The Voice of Make-Nice-to Dictators VOA’s Persian Service is going off the deep-end – again

 By: Kenneth R. Timmerman – New English Review

The big news out of the Voice of America’s Persian News Network (PNN), the much troubled broadcasting service you would think would be bringing the “voice” of America to Iran, was the firing ten days ago of CNN/FoxNews broadcasting star Rudi Bakhtiar.

Just a few months ago, Ms. Bakhtiar was considered a treasured catch. Lured away from a prominent position as a public affairs spokesperson for a human rights campaign, she was escorted out of the Cohen building on a Friday afternoon by VOA security guards. It was a humiliating end to a short-lived career where by all accounts she succeeded in raising moral and raising the profile of this much troubled U.S. broadcasting service.
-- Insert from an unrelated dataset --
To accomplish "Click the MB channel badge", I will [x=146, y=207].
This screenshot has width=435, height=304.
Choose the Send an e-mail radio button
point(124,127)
What happened? For now, Ms. Bakhtiar is keeping mum – understandably so – as she undoubtedly consults lawyers and considers taking legal action against VOA.

But PNN has been roiled by a seemingly incoherent set of personnel changes ever since Ramin Asgard, a former State Department diplomat, took over the reins earlier this year after a long search for a new director.

Asgard, who granted many visas to suspect Iranian nationals as a U.S. consular officer in Istanbul and Dubai, seemed intent on accomplishing two goals from the outset of his directorship: insulating his leadership from Congressional challenge, and using PNN as a vehicle to enhance U.S. relations with Tehran.

“Ramin thinks it would be a cool thing to have an office in Tehran,” a knowledgeable insider who has known Asgard for several years told me. “He has been very eager to diffuse criticism from people like Sen. Tom Coburn and Enders Winbush,” a Republican appointee to the Broadcasting Board of Governors, PNN’s ultimate supervisor.

Among Asgard’s first acts as head of Voice of America’s Persian service was to fire controversial managing editor, Seyed Ali Sajadi, the son of a senior cleric in Tehran. Sajadi had become notorious for single-handedly preventing PNN from broadcasting exclusive video footage of the murder of Neda Agha-Sultan, the beautiful young Iranian woman who became the face of the anti-government Green movement after she was gunned down by pro-regime thugs on the streets of Tehran during the June 2009 protests.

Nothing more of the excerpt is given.